Defence university: Universidad Pública de Navarra

Defense date: 27 March 2025

Committee:
  1. Elena Bárcena Martín Chair
Department: Economics
Universidad: Public University of Navarre

Type: Thesis

Abstract

This thesis explores the economic, political and spatial dimensions of women’s participation in the labor force and in political arenas, with a particular focus on the economic and political outcomes, as well as on the spatial diffusion of increasing female political participation worldwide. Chapter 1 analyzes the role of the healthcare sector in job creation within the European Union, more specifically on its capacity to integrate women and migrants into the labor market. This initial chapter uses a multicountry input-output model to assess the impact of health and social care demand on employment across the European Union. The analysis incorporates cross-country interactions and sectoral linkages, while employing Rasmussen coefficients and the hypothetical extraction method to identify key sectors for job creation.

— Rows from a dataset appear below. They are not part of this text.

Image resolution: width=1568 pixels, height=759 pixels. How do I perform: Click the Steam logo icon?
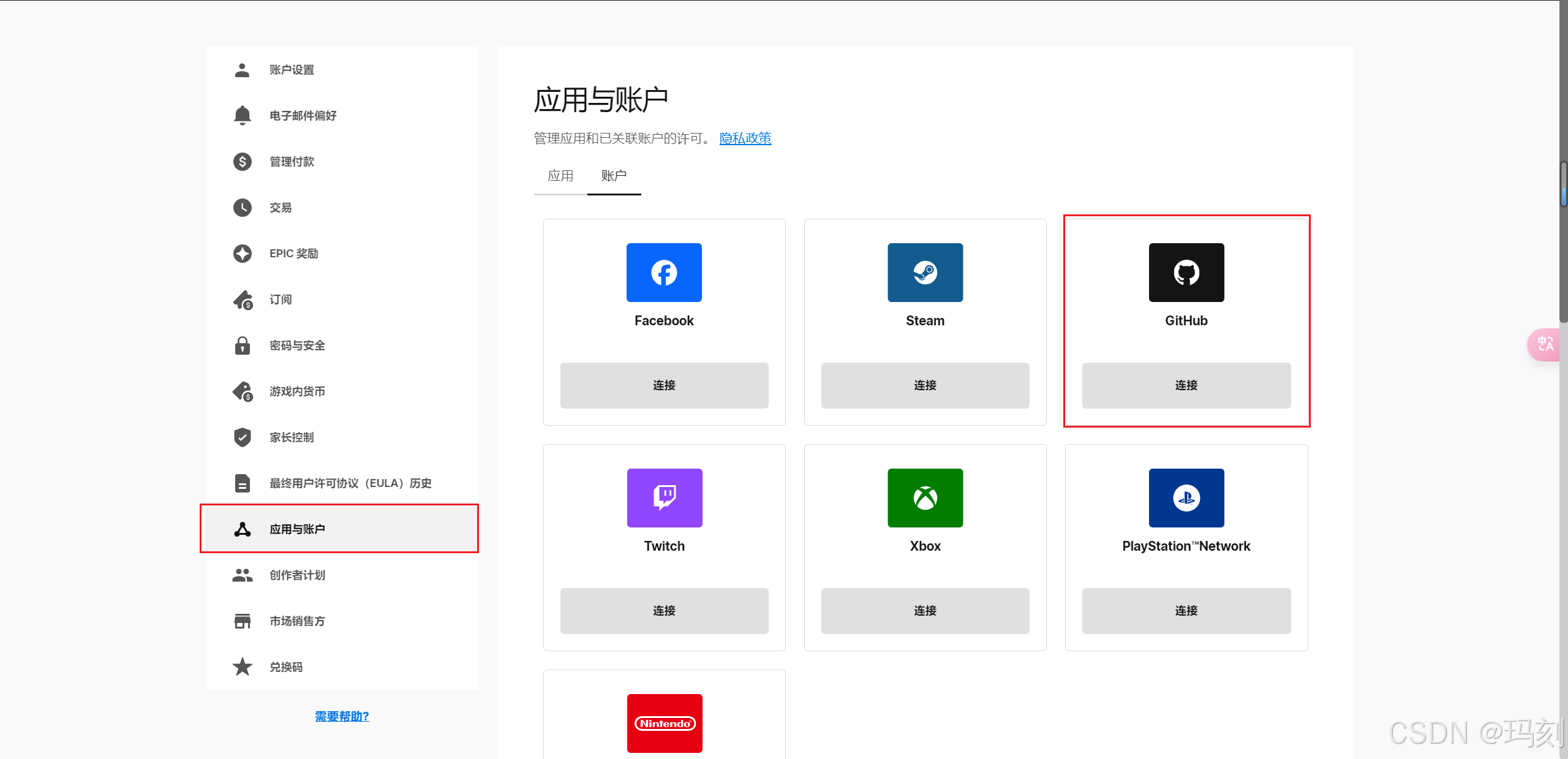(925, 273)
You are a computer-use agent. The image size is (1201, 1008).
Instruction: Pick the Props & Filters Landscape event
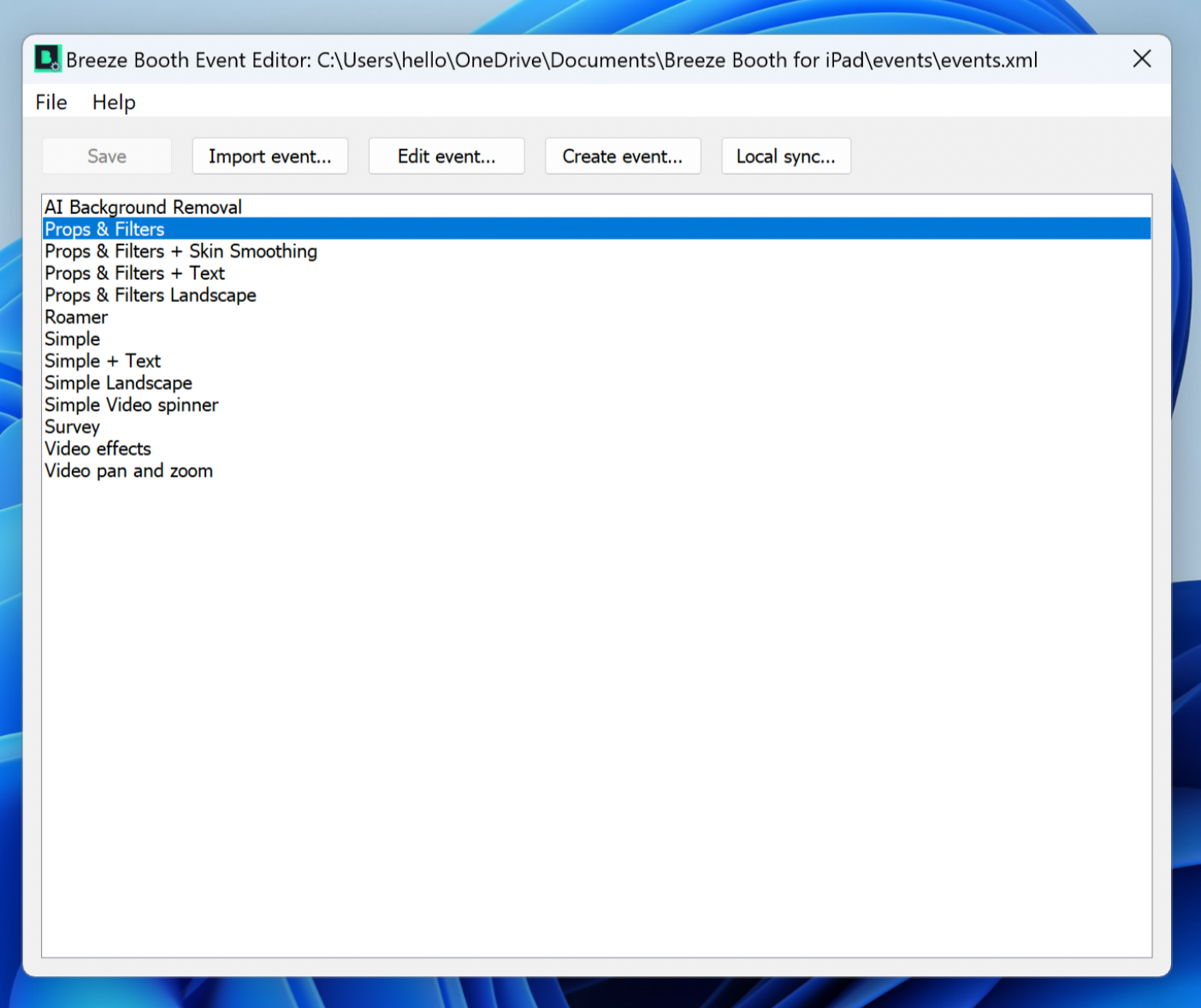(150, 295)
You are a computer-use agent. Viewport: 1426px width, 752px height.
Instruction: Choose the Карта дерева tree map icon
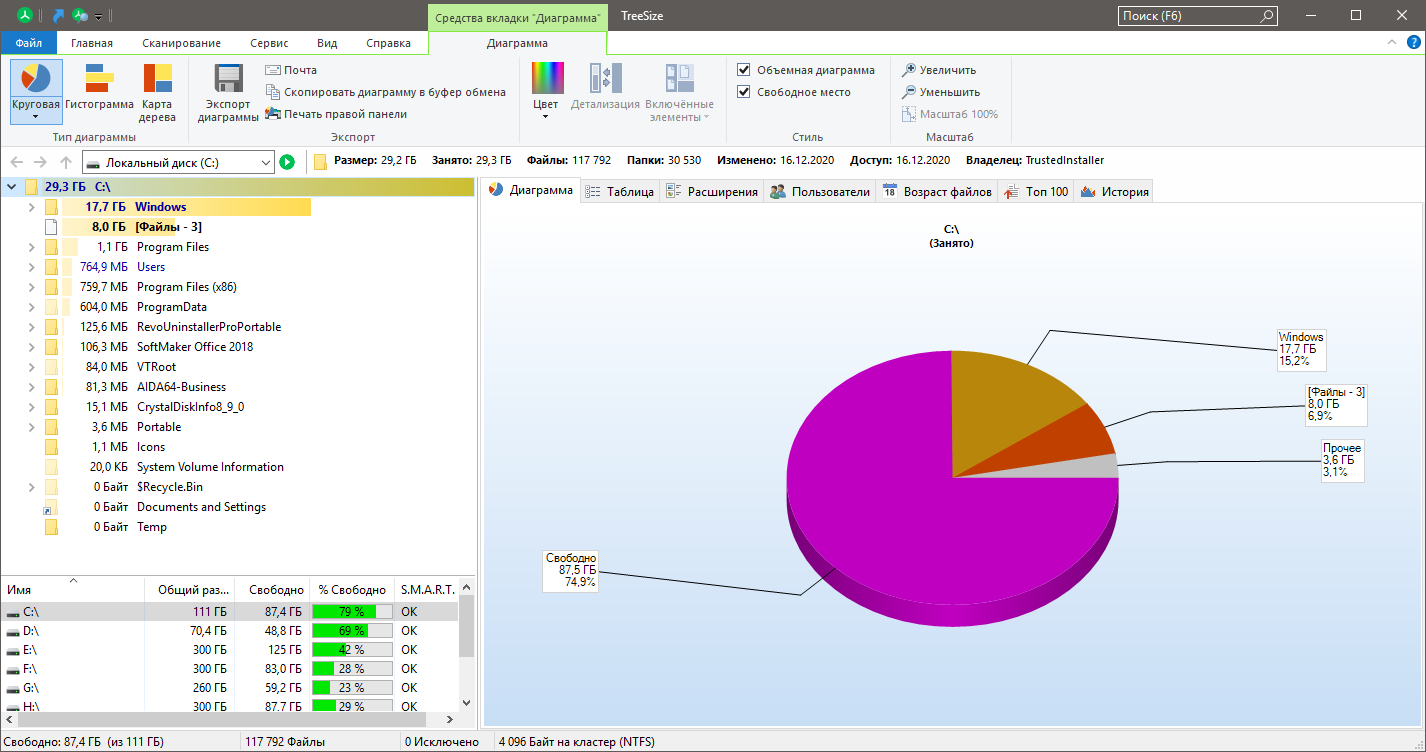tap(157, 80)
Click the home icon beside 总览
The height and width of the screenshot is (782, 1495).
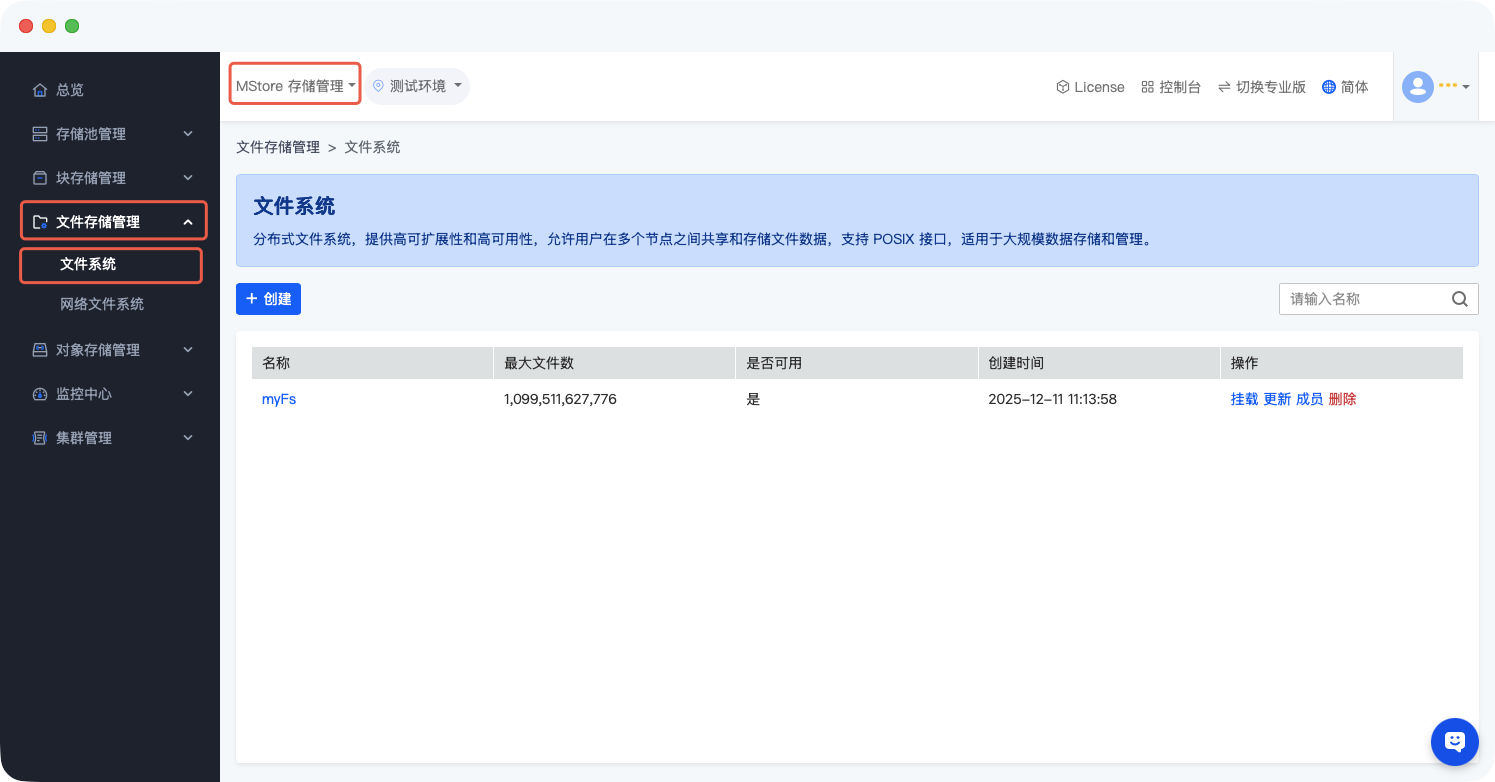point(40,90)
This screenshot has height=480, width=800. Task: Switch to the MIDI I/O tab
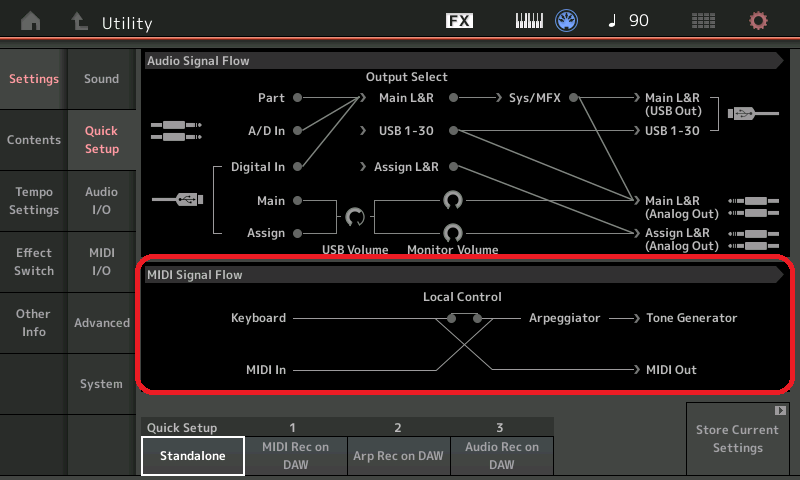click(x=101, y=262)
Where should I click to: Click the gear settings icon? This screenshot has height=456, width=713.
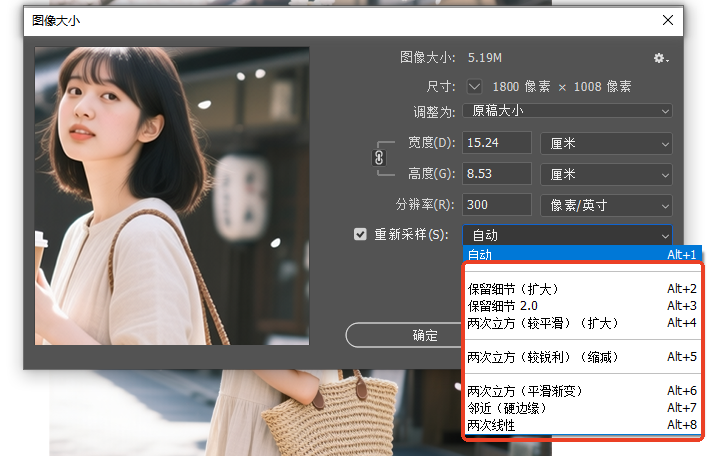(660, 59)
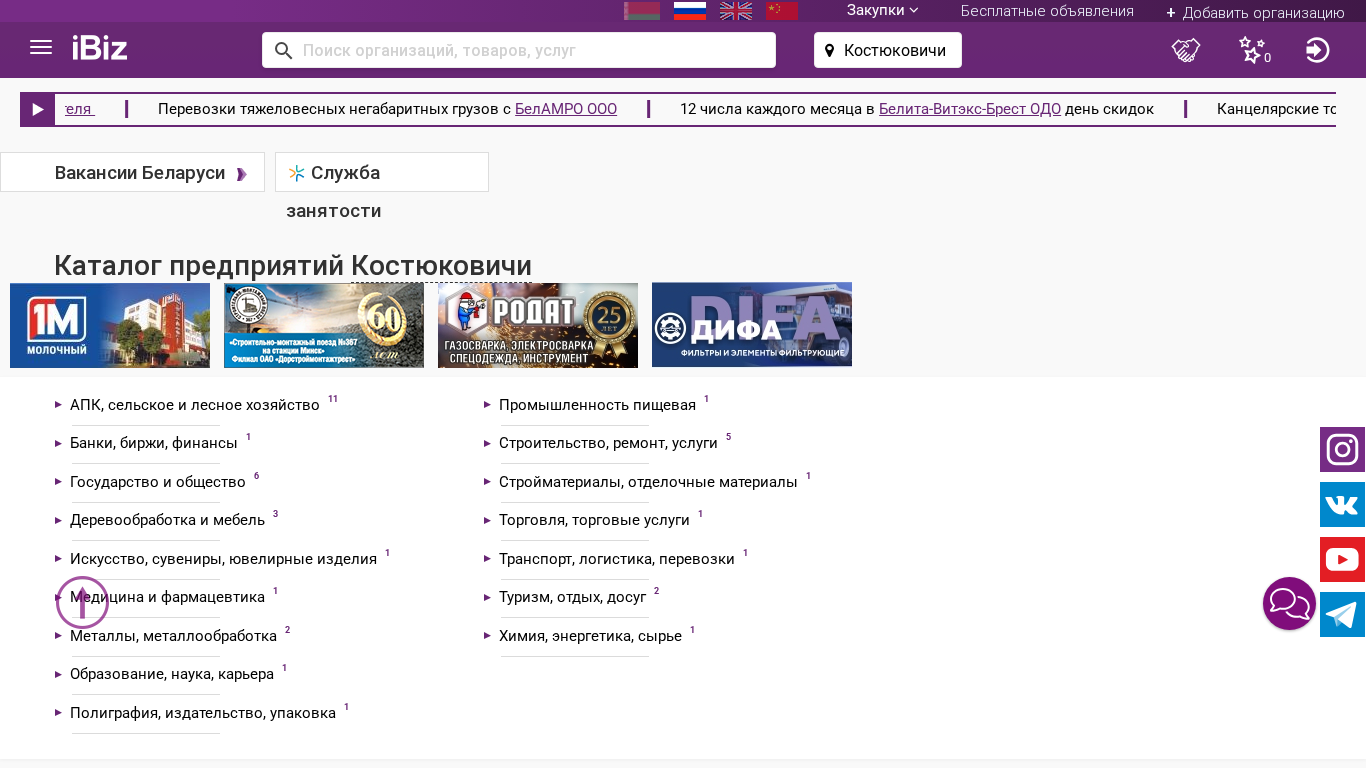Open YouTube social link
Viewport: 1366px width, 768px height.
[1342, 560]
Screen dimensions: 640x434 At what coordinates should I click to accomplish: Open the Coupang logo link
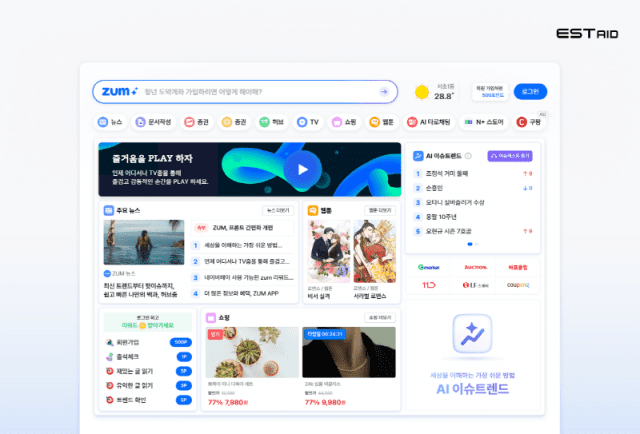[x=517, y=285]
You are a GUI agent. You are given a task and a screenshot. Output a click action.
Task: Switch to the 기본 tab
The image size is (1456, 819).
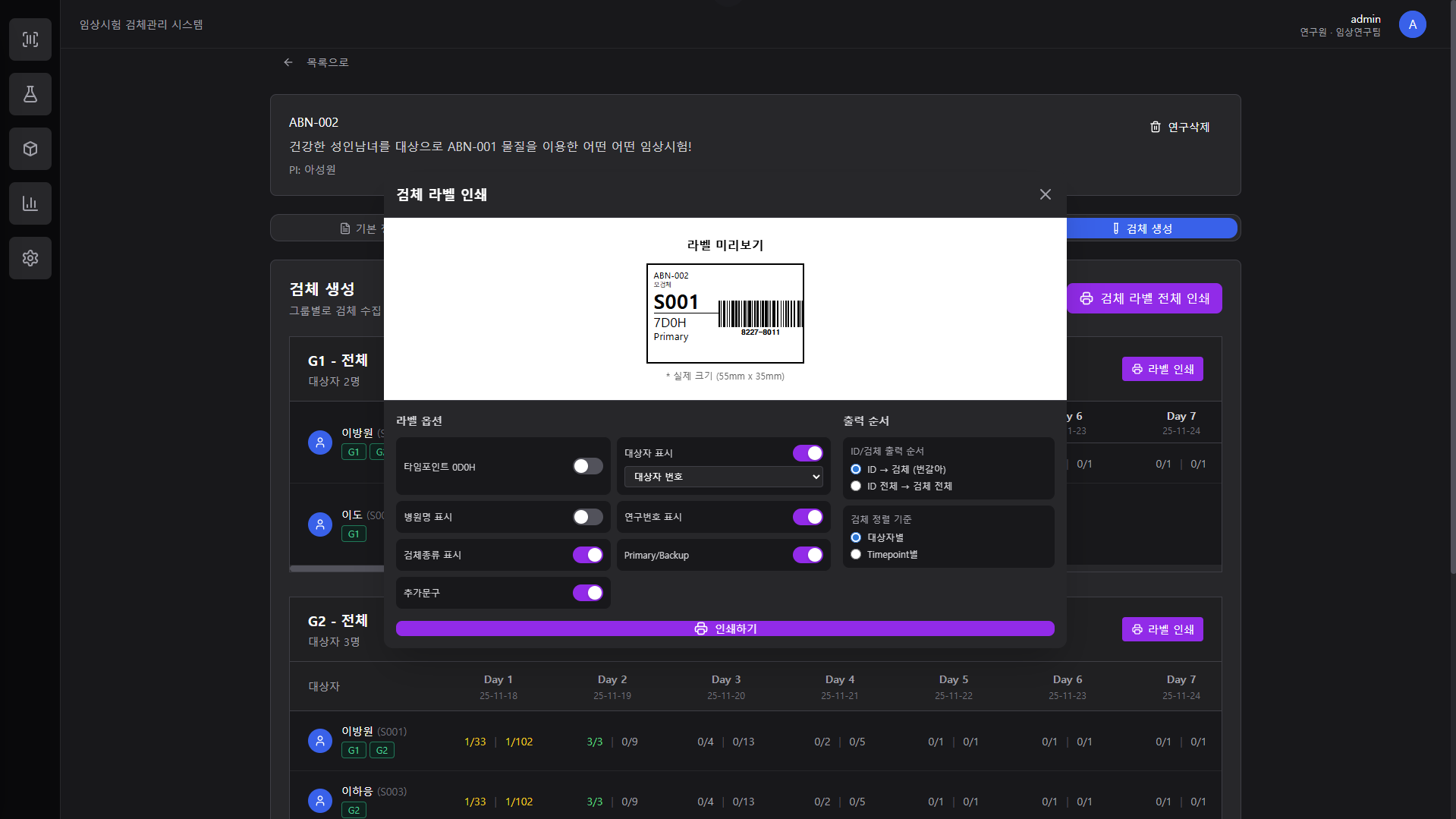[x=358, y=228]
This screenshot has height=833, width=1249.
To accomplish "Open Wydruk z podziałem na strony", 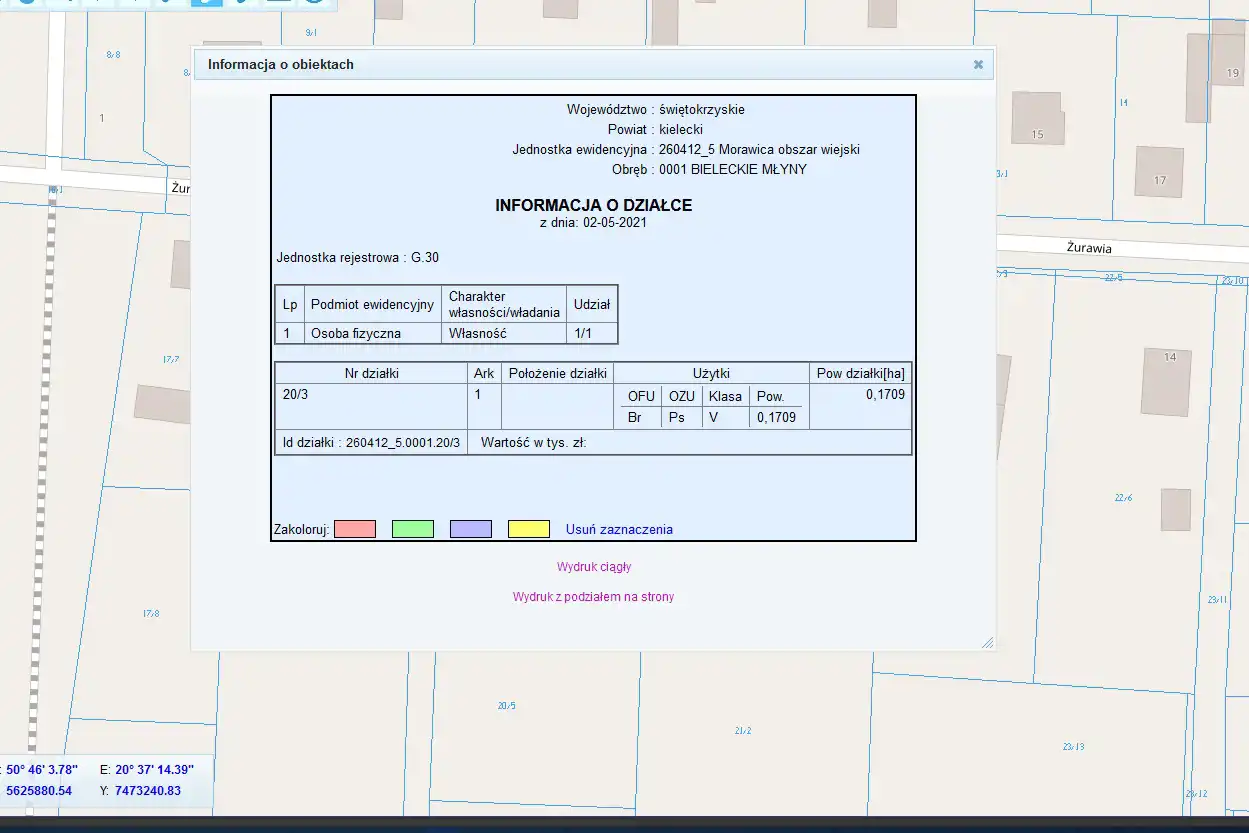I will click(x=593, y=597).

This methodology highlights the dual role of the healthcare sector in generating employment and perpetuating earnings disparities, particularly among women. Chapter 2 investigates the causal relationship between women’s political empowerment and air quality improvements in 230 European regions. Regional political and economic indicators, used alongside pollution data, enable a positive causal effect to be identified between increased political representation of women and better air quality outcomes. This is achieved by means of a cross-sectional regression analysis on a novel dataset combining high-resolution air pollutant data with political and economic indicators. Endogeneity is tackled by adopting a two-stage least squares model, partial identification methods and sensitivity analyses to ensure robustness. This study also explores the potential channels through which women’s empowerment affects air quality, such as policy stringency and institutional quality. Finally, Chapter 3 explores the spread of WPE across 142 countries from 1965 to 2023, using a dynamic spatial panel data model to account for cross-country spillovers. This approach employs a hybrid spatial weights matrix that includes geographical, trade, linguistic, migratory, and religious factors. Spatial Bayesian model averaging is used to select the optimal model and connectivity matrix, and heterogeneous effects are also considered. This analysis reveals a significant spillover effect from the women’s political empowerment levels of neighboring countries, as well as pronounced heterogeneity in the transmission.